Die iOptron SmartEQ Pro ist wie folgt ausgestattet

  • Parallaktische Montierung mit Servo-Motoren in zwei Achsen
  • Beleuchteter Polsucher
  • Computergesteuerte GoTo-Funktion (Handbox Go2Nova 8408)
  • Firmware updateable   (nur die Firmware der Handbox)
  • ST4 Port für Autoguiding
  • Gewicht der Montierung: 2,8 kg
  • Alu-Transportkoffer für mobilen Einsatz
  • Gewicht des Stativs: 2,6 kg
  • Gegengewicht: 0,9 kg
  • Max. Zuladung laut Hersteller: 5 kg (ohne das Gegengewicht)
  • Interne Stromversorgung mit 8 AA Batterien
  • Anschluss für externe Stromversorgung mit 12 V
  • Stromverbrauch für Nachführung: 100 mA – bei 12V also 1,2 W – (8 AA batteries for 16-20 hours consecutive tracking)
  • Stromverbrauch für GoTo: 300 mA
  • Computersteuerung über ASCOM-Treiber

Externe Stromversorgung

Die SmartEQ Plus hat einen Anschluss für externe Stromversorgung. Dafür wird ein Akku oder ein Netzteil mit mit 12 V benötigt. Das Anschlusskabel benötigt einen Hohlstecker  (Innen=Plus, Außen=Minus) und muss einen Aussendurchmesser vom 5,6 mm haben.

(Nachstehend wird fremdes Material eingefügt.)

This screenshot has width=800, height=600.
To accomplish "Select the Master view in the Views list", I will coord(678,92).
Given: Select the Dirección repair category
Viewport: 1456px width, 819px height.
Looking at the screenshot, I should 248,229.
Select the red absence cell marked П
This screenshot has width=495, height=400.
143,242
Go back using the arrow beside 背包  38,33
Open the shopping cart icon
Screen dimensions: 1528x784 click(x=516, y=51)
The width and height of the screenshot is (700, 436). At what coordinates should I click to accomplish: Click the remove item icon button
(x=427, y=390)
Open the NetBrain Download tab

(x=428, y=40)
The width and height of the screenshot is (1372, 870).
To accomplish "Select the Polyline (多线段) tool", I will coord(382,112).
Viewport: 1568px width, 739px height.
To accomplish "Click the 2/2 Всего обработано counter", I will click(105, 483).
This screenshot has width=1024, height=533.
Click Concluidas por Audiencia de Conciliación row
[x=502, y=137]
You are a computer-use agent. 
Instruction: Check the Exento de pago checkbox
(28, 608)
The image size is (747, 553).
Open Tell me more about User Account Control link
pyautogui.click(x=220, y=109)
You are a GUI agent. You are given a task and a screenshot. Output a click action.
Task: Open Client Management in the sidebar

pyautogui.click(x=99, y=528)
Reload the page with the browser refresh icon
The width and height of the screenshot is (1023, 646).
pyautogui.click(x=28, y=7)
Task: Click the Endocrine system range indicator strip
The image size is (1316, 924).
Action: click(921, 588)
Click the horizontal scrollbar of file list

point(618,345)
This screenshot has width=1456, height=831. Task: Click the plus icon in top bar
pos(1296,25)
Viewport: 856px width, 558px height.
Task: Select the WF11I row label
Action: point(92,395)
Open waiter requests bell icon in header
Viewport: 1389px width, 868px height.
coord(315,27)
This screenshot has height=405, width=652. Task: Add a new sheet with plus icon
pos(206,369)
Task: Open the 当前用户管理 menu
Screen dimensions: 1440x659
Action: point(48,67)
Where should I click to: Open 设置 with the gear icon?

Die Länge des Hohlsteckers ist kritisch: wenn der Stecker zu kurz ist, kann sich die Stromversorgung mitten während einer Beobachtung lösen und nicht nur die gerade laufende Aufnahme ist hin, sondern auch die Einnordung und das Star-Alignment muss wiederholt werden, da die Zero-Position durch das Einschalten des Stroms definiert wird.

Ich habe ein Akku-Kabel mit einer Steckerlänge von 10,9 mm. welches schön und sicher fest sitzt.

Ein Stecknetzteil (DVE  Switching Adapter Model DSA-12G-12 FEU 120120) hat nur einen Stecker der Länge 9,1 mm und machte im Felde große Probleme (spontates Lösen der Steckverbindung).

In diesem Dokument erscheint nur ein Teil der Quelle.